GOAL OF THE EXERCISE: Range to copy from the entries below: the line containing "Click the permitted" through the line containing "This screenshot has height=429, width=1463.", inclusive. Retype only those lines, exactly, without any images.

STUDY MATERIAL:
____________
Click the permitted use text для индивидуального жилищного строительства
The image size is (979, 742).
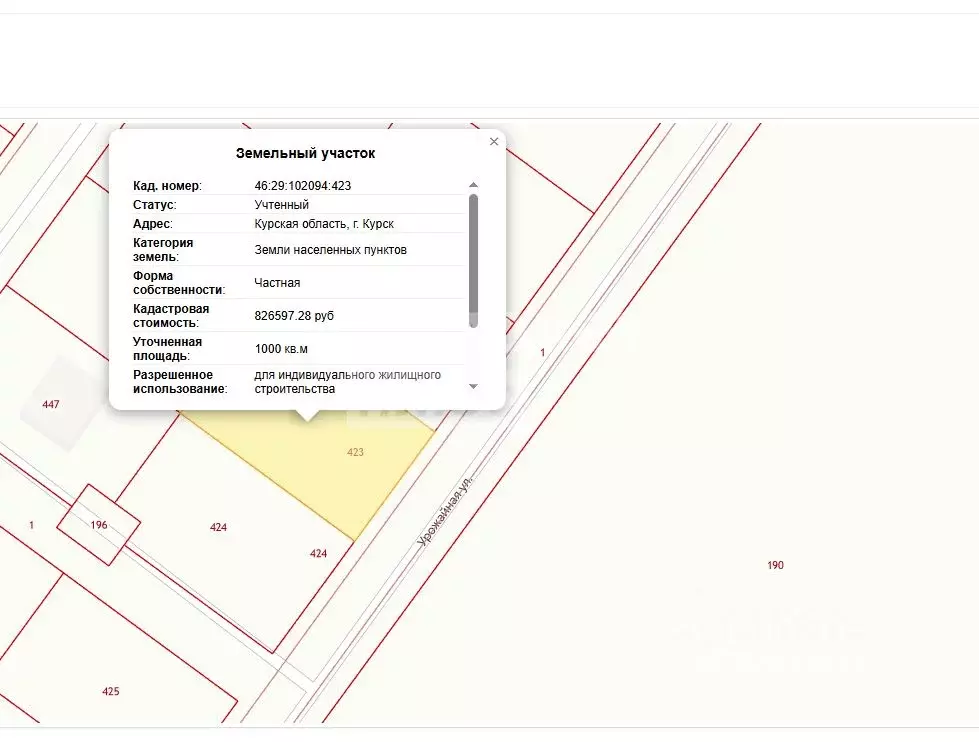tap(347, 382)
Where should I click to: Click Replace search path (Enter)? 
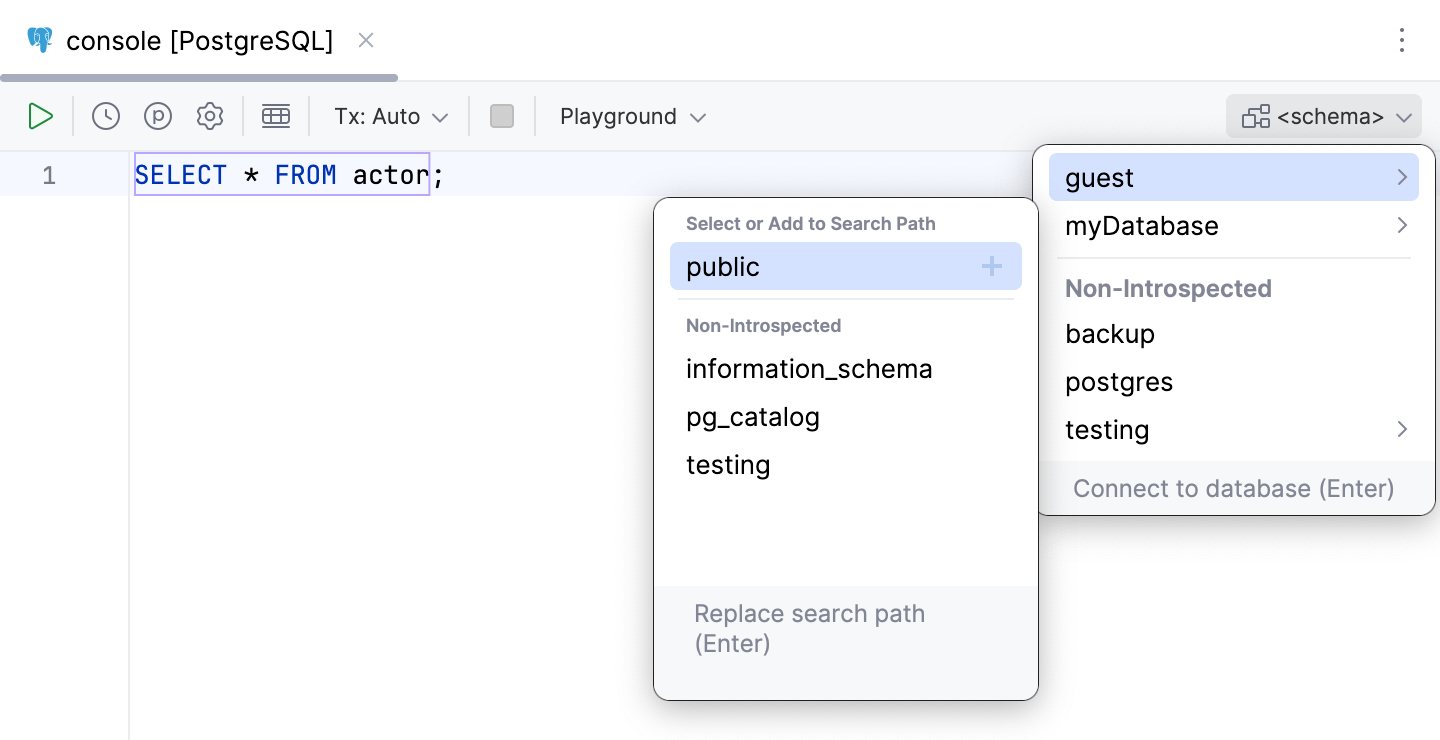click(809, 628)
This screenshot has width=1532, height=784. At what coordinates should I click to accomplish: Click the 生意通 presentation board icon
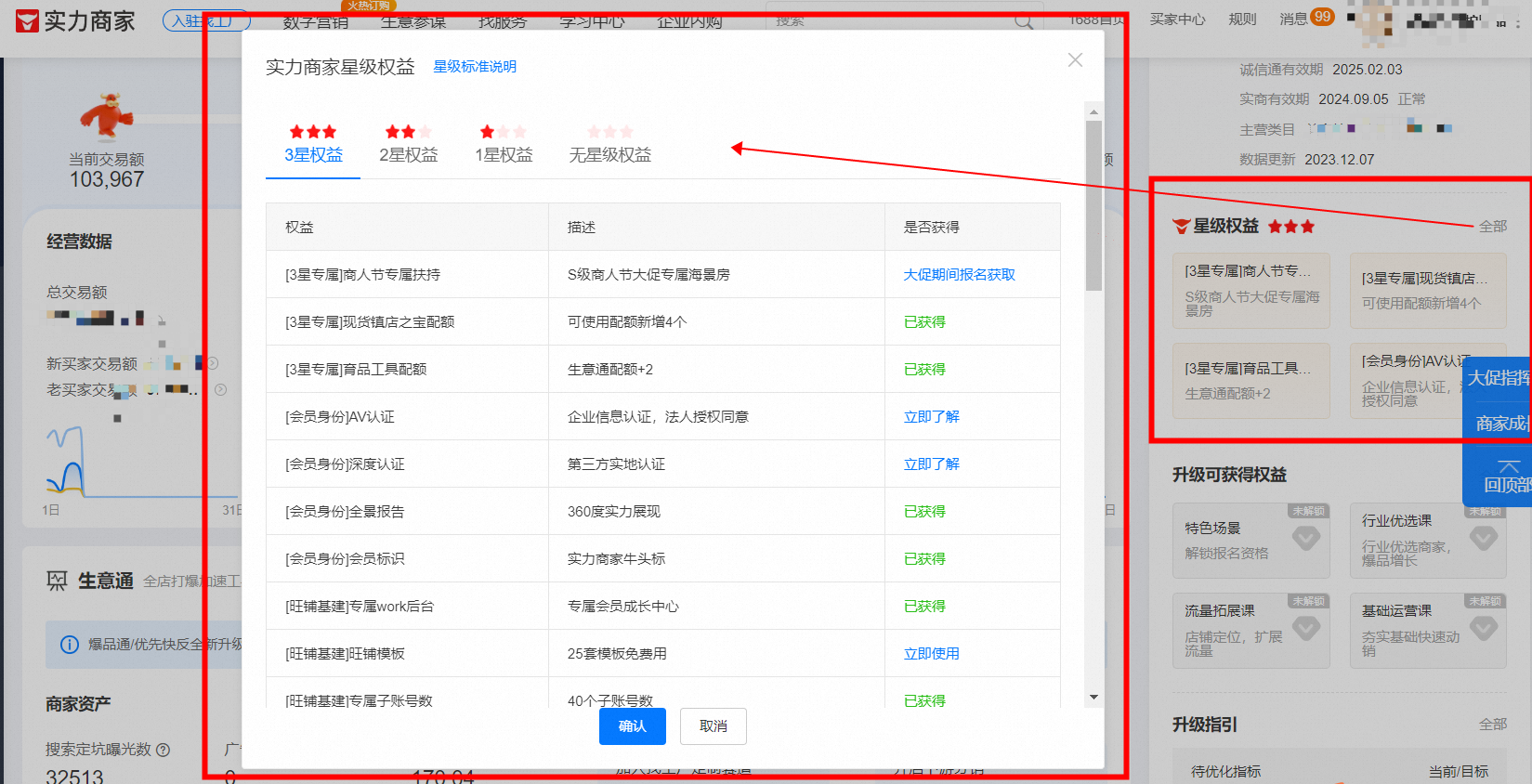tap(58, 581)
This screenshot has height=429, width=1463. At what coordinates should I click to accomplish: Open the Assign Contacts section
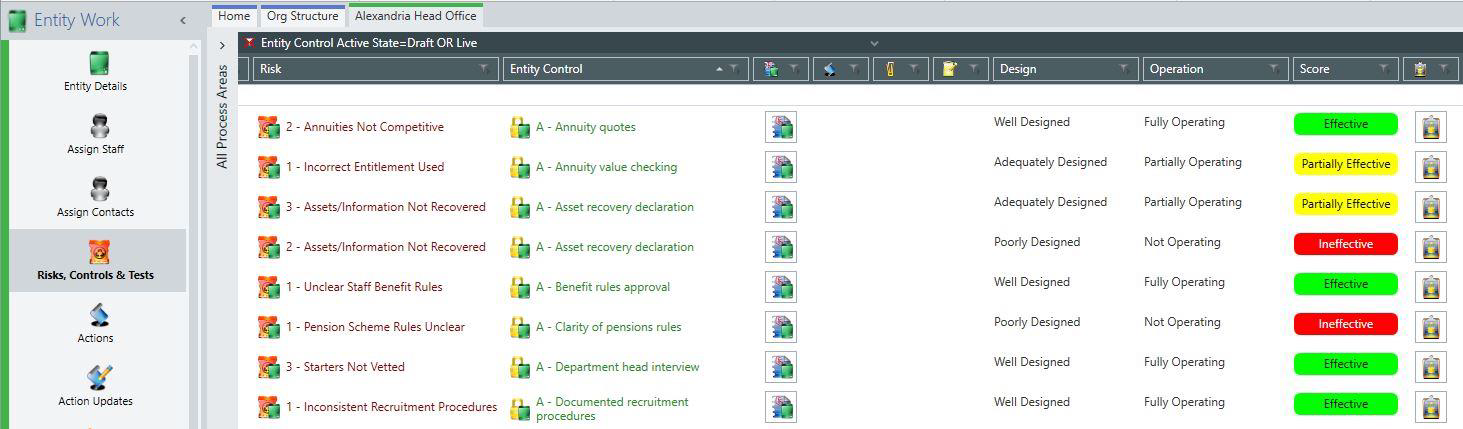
____________
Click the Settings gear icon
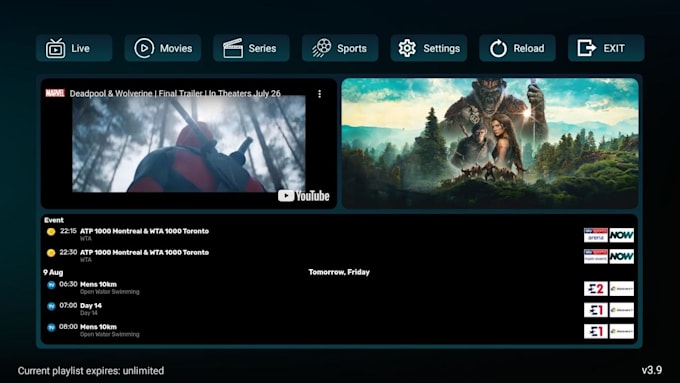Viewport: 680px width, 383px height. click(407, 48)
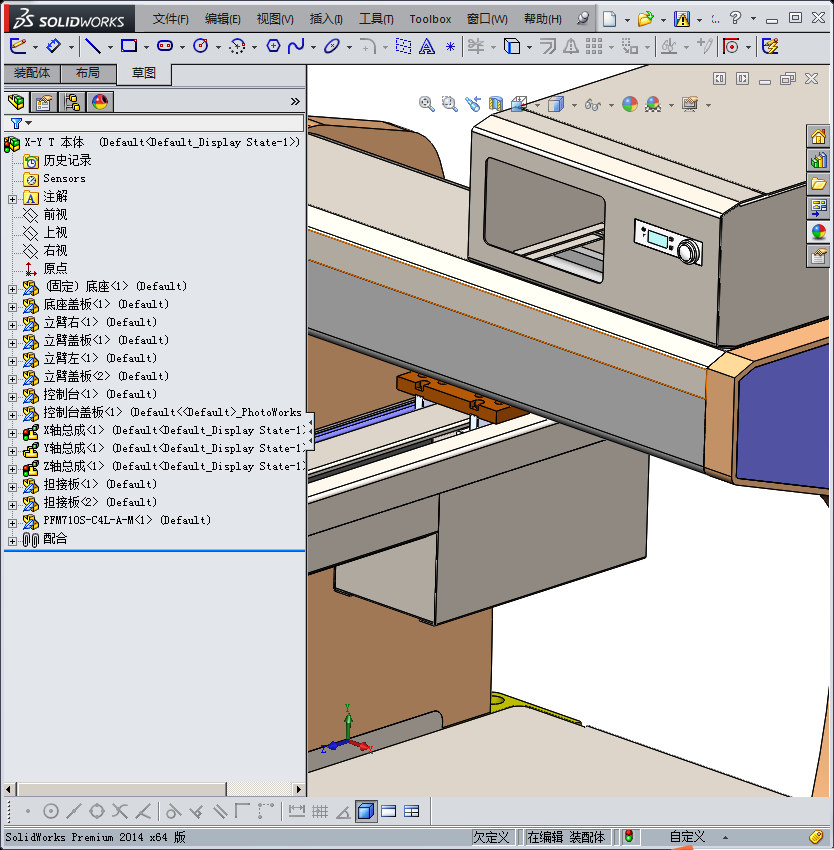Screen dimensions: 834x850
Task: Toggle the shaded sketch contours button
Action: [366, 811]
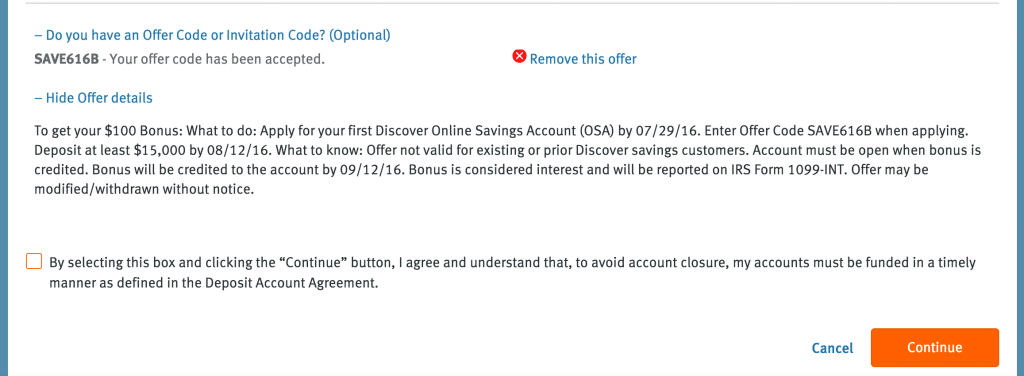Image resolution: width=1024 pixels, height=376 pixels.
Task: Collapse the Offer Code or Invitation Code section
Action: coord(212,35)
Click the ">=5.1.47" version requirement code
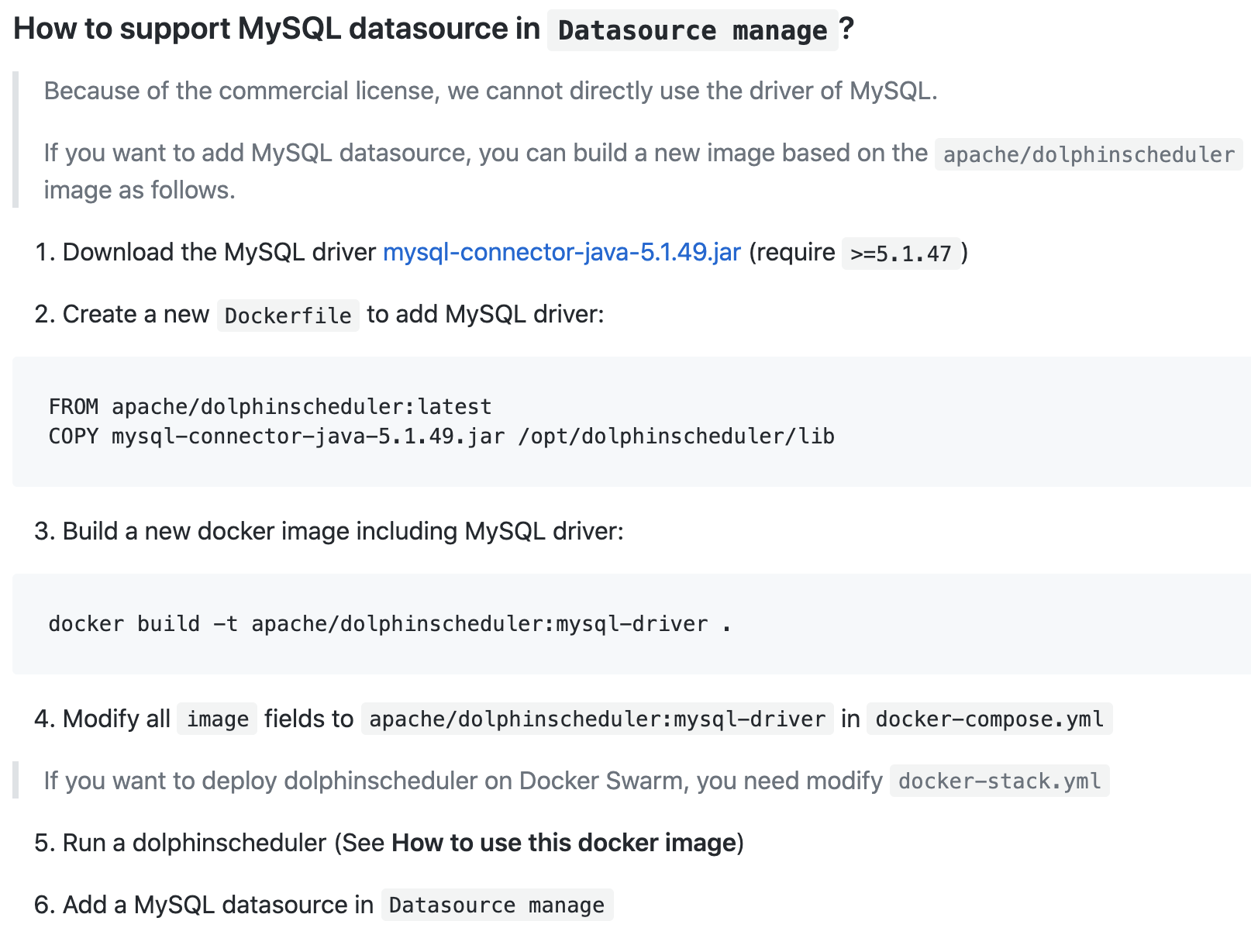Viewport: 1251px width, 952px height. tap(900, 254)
____________
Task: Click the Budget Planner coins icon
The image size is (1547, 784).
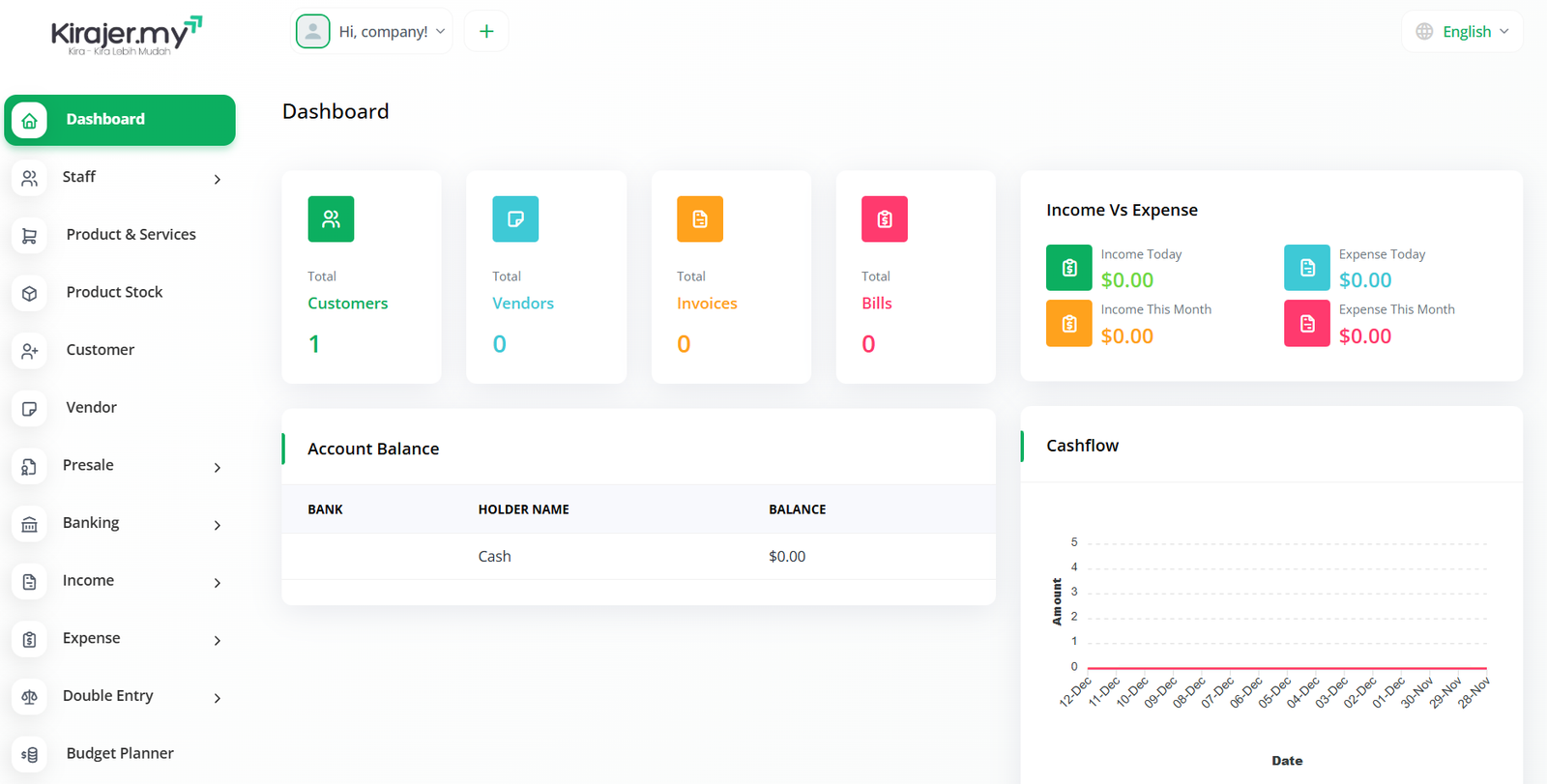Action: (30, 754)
____________
REPLY TO THE TASK:
Click the permitted use text для индивидуального жилищного строительства
The image size is (979, 742).
tap(347, 382)
Where should I click to: Click Replace search path (Enter)? 
click(809, 628)
This screenshot has width=1532, height=784. At what coordinates should I click to accomplish: Click the 生意通 presentation board icon
tap(58, 581)
This screenshot has height=429, width=1463. At what coordinates should I click to accomplish: Open the Assign Contacts section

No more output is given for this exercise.